**ABOUT THIS TASK**
Please report every line in the entries that contains the string "agent".

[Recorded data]
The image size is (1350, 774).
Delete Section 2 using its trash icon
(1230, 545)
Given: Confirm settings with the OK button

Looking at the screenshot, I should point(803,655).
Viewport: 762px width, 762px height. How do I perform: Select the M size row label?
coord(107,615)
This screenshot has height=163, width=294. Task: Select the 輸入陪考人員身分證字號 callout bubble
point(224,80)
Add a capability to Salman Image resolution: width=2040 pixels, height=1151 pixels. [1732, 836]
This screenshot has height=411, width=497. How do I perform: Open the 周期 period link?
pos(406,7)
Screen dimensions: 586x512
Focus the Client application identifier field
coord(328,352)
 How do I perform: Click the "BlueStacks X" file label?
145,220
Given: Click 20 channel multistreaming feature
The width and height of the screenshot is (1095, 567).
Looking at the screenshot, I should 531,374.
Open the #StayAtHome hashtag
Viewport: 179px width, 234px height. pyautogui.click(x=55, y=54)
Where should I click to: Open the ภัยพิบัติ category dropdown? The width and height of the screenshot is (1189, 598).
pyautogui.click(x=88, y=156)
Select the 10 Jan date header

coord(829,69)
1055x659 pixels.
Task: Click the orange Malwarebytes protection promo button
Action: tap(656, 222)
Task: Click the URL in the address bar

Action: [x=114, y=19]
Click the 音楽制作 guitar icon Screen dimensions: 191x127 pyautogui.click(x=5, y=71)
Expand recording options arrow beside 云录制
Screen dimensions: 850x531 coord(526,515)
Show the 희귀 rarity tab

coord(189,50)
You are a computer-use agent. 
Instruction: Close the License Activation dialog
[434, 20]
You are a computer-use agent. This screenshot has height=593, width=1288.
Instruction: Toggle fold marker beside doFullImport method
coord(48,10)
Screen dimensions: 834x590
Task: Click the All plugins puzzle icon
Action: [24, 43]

**RESPONSE BELOW**
You are a computer-use agent. 
You are a computer-use agent. This screenshot has height=593, width=1288.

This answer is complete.